Using AWS Serverless to Mine Global Data for Analytics, Research and Marketing

Overview

A proprietary data mining solution utilising an AWS serverless architecture and services was originally designed and built by Industry Data to create an Australia wide business directory, containing all known businesses, contacts and additional information required for analysis and marketing.

To stay ahead of the competiton the business database had to be updated daily by locating all new or changed data sources across the web. A serverless architecture was designed to allow for multiple updates from unpredictable workloads without the need to pre-empt scaling requirements.

Since go-live this technology has been used time and time again to mine information from sources all over the world. The solution is infintiely scalable and as all data is landed in S3 it is easily consumed by downstream services.

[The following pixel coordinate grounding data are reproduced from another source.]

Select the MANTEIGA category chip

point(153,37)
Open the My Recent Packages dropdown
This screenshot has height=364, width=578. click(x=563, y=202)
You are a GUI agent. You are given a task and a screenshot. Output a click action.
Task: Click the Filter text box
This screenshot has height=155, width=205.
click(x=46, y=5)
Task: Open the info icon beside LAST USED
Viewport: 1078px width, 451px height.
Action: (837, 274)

Take a look at the original product website here: Industry Prospects

Business Challenges

  • Ability to mine data daily to apply the latest updates and changes from across the web
  • Unpredicable and potentially large workloads required to run in minimal time to ensure all data is collected and processed
  • Multiple workloads required to concurrently mine from global locations
  • Data outputs must be easily integrated with downstream processes for collation and analysis

“Industry Prospects is Australia's best maintained B2B prospect database. Our proprietary web bot scours the web and collects new and changing business data. It is the work horse that needs no rest.”

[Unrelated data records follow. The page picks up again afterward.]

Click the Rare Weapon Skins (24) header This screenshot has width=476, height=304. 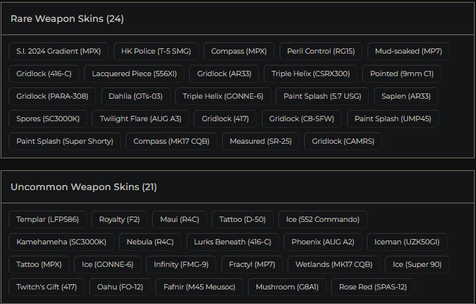pos(67,19)
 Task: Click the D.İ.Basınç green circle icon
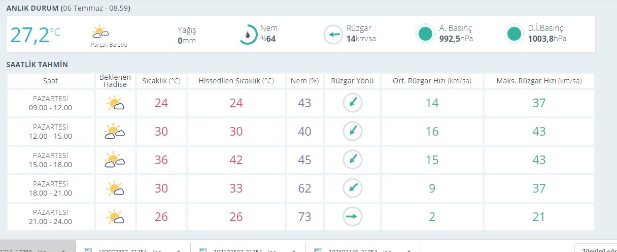coord(514,35)
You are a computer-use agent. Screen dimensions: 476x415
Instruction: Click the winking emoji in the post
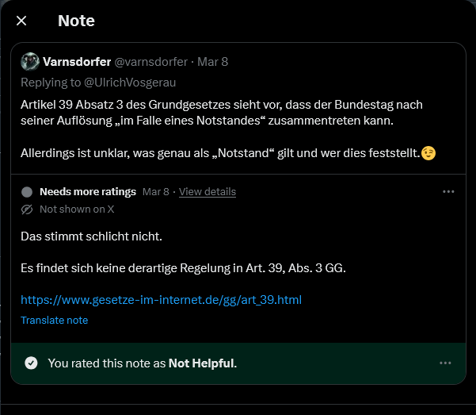pyautogui.click(x=428, y=152)
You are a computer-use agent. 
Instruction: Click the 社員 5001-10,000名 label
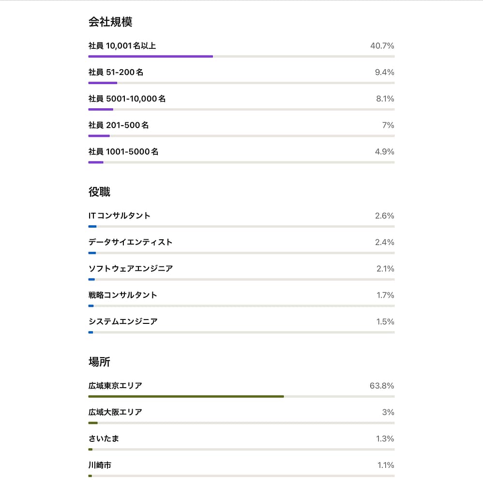[x=127, y=99]
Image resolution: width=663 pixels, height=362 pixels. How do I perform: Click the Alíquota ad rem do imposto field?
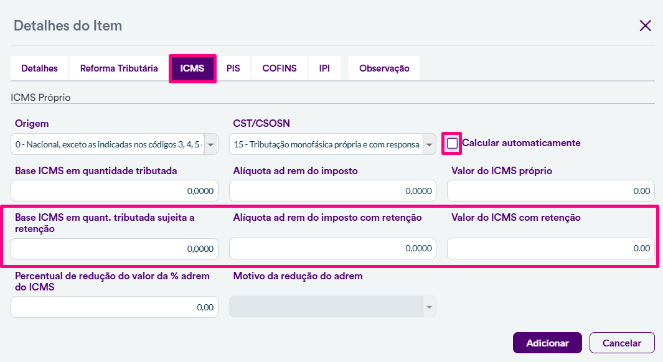click(332, 191)
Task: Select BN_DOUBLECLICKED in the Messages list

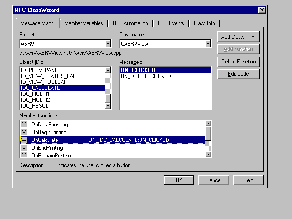Action: (146, 76)
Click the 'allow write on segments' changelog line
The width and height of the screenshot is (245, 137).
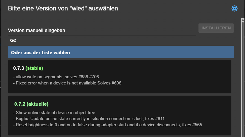[x=56, y=77]
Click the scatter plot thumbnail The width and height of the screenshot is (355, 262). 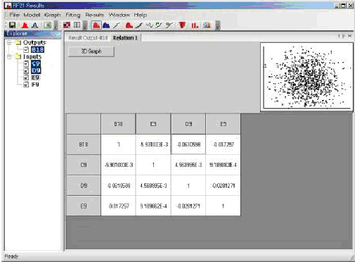[306, 76]
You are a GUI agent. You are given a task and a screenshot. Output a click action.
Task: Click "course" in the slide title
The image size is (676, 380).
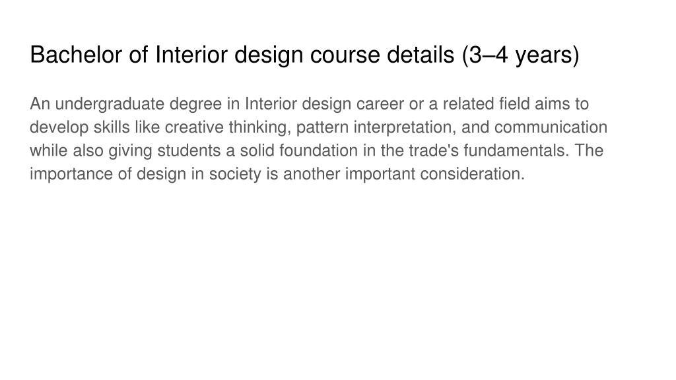[x=345, y=55]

--industry-prospects.com.au


Project Outcomes

AWS Lambda, SQS and S3 were used in combination to create a serverless solution with the following business outcomes:

  • Service scales quickly to demand to process all required workloads in expected timeframes, regardless of the demands made
  • Input and output data stored in S3 for easy load into SQL server databases for offshore and front-end development
  • Service has been extended to mine data from global markets including the US, UK, and EU without disruption to current processing
  • Ability to run service in near real-time where required
  • Low execution costs of approximately $350 USD to maintain all data on over 800K Australian businesses

The Industry Data Solution

The solution includes several independent AWS Lambda functions coupled with Amazon SQS and S3. Data is initially placed in an S3 bucket which triggers the service through the invokation of a controller lambda. Multiple lambda functions are then invoked using a combination of AWS CloudWatch triggers and SQS data.

Data is stored in S3 at every interval for easy tracking and problem solving, with CloudWatch logs being used as triggers to invoke further lambda functions. The solution is fully scalable at the component level to avoid any bottle necks, and the service is integral to all data mining jobs managed by Industry Data.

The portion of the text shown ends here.